Post
by ssdave » Fri May 09, 2008 8:18 pm
Gabe,
Thanks for the kind words, but with my skill level you'll have to wait to see the final product before you get too excited. I start out with something like the top rifle, and end up with the pine and bondo thing that Gussy so admires.
Gary, I thought I looked particularly alert and bright in that photo. You ought to see me when I stumble home from work. I'll have you know that's not the floor, that's a board I had put up in the kitchen. More on that below.
Gussy, I can easily bring the bondo tools. That consists of a 2 inch putty knife and a stick to scrape the waste off the knife before it dries. Like I said, it's an artform that is particularly well suited to my skills. I'm thinking of trying some shoe polish on the stock I posted here, and maybe on Henry's rifle also. He's getting a bit sensitive to the comments on the color. I didn't think about a grain pattern, maybe I could smear on some black with my fingers in wavy lines and then follow up with brown, and then buff it off with a chamois for the final finish?

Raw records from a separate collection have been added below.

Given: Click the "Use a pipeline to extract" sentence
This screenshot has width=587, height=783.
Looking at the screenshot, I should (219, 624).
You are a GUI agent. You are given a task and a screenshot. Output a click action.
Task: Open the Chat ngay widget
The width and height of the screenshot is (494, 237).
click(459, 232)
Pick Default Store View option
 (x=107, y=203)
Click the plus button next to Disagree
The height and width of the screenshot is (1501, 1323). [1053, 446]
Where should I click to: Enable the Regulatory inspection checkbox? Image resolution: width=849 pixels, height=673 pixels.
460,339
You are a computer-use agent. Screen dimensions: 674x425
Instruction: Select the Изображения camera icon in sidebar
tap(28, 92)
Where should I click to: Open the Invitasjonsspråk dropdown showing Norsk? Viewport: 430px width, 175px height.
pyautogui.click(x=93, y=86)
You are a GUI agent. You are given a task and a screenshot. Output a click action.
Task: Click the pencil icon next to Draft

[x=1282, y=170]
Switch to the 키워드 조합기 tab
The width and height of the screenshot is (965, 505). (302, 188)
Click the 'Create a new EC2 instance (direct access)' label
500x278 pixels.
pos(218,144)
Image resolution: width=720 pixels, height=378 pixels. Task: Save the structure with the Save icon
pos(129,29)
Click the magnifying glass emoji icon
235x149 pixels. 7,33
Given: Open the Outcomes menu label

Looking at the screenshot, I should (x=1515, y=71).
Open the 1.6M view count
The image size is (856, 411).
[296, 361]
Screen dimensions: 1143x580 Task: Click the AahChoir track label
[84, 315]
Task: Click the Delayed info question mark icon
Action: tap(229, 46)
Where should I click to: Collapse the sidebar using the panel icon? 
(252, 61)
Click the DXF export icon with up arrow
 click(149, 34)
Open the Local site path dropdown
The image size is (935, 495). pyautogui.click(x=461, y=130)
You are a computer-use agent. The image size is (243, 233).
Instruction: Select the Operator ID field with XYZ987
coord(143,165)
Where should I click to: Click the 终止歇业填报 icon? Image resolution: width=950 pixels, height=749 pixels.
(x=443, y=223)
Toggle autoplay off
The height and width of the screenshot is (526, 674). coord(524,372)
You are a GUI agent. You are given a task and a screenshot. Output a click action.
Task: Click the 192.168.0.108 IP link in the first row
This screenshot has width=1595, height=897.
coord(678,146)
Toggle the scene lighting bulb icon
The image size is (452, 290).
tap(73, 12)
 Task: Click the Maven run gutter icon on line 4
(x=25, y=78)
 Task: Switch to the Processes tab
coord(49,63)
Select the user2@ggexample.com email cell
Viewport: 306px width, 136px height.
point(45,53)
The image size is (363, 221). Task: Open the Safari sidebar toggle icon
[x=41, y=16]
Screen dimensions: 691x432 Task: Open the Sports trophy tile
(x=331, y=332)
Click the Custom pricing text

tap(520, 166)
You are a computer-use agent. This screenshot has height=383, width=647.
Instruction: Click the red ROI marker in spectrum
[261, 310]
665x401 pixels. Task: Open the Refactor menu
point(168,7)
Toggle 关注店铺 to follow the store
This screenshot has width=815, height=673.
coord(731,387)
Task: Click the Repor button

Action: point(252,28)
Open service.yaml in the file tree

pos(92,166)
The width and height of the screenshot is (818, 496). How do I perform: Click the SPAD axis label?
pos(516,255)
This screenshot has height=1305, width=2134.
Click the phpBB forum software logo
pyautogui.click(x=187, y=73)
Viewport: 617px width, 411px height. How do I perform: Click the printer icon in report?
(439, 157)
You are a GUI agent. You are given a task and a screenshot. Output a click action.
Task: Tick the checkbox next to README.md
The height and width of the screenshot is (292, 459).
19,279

I recently found a neat alternative to both baling wire and cloth duct tape. This again is a serendipitous discovery that has a bit to do with my craftsmanship and skill level.
Mama has been insisting for some time that we ought to buy a shack and move out of the pickup camper. Something about the three kids, and there would be absolutely no chance of having more, even by accident, if we kept having to live and sleep in there even one more winter. Anyway, I collected a few pallets and some scrap wood, and with a few evenings help after work from friends, put together a home for us. Some of the toughest work was trying to get a heating system in that didn't require an open firepit. I bought a furnace and a bunch of tin, but there's a bit more to being a tinner than meets the eye. Luckily, there's a tinners friend at the hardware store, too. It's solid aluminum duct tape. It will bridge amazing gaps, and looks like real metal when you're done. It might just be the ticket for your trapdoor. If you wrapped the barrel with it too, you could claim it was nickel finished.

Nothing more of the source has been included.